- _Tasks and exercises_:
A) Repeat word for word the part of the commodities passage starting at "Prices of commodities" and ending at "longer-term buying opportunity.".
B) According to the commodities passage, what average Brent crude oil price could physical scarcity drive in the third quarter?

- _Selected extract_:
══════════════════════════════
Physical scarcity, caused by robust demand growth and inelastic supply, could drive Brent crude oil prices to average $80 in the third quarter, with potential spikes above that level, Goldman analysts wrote.

Prices of commodities including oil, gold and copper fell as the U.S. dollar surged on the Federal Reserve's outlook on interest rate hikes.

But oil prices were still close to multi-year highs, while gold has since seen a slight rebound, and copper was en route to its biggest weekly decline since March 2020.

The copper market also remains on course for deficit conditions both over the remainder of this year and into 2022, the bank said, adding recent dips should be viewed as a longer-term buying opportunity.

A recovery in commodities markets excluding energy markets, however, is likely to be slower than from recent sell-offs as transient shocks from weather and Chinese-mandated repositioning have generated negative technical breakthroughs, Goldman warned.

Earlier this month, China's state planner renewed a pledge to step up monitoring of commodity prices and strengthen supervision of spot and futures markets, as producer inflation in the country hit over 12 year-highs.

Goldman also viewed gold as under-valued relative to both real and nominal fundamentals.

"In fact, gold is now pricing a Goldilocks scenario of strong growth without any inflation, implying limited demand for it as either a defensive asset or inflation hedge."
══════════════════════════════
- _Supplied material_:
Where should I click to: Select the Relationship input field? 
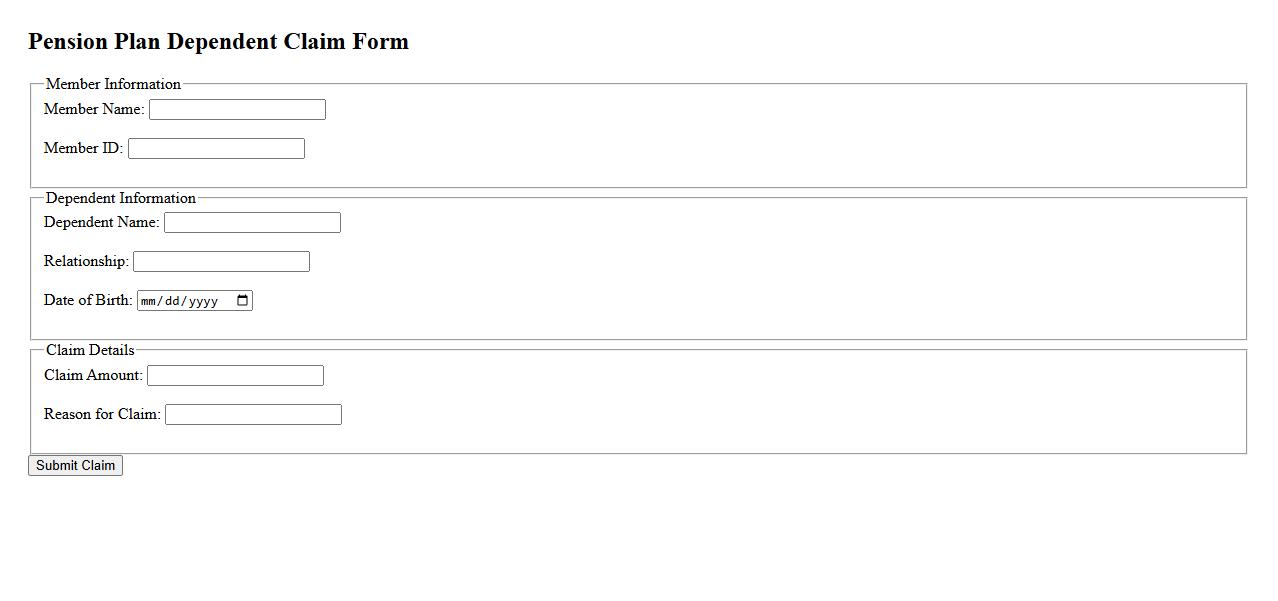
══════════════════════════════
- _Answers given_:
A)
Prices of commodities including oil, gold and copper fell as the U.S. dollar surged on the Federal Reserve's outlook on interest rate hikes.

But oil prices were still close to multi-year highs, while gold has since seen a slight rebound, and copper was en route to its biggest weekly decline since March 2020.

The copper market also remains on course for deficit conditions both over the remainder of this year and into 2022, the bank said, adding recent dips should be viewed as a longer-term buying opportunity.

B) $80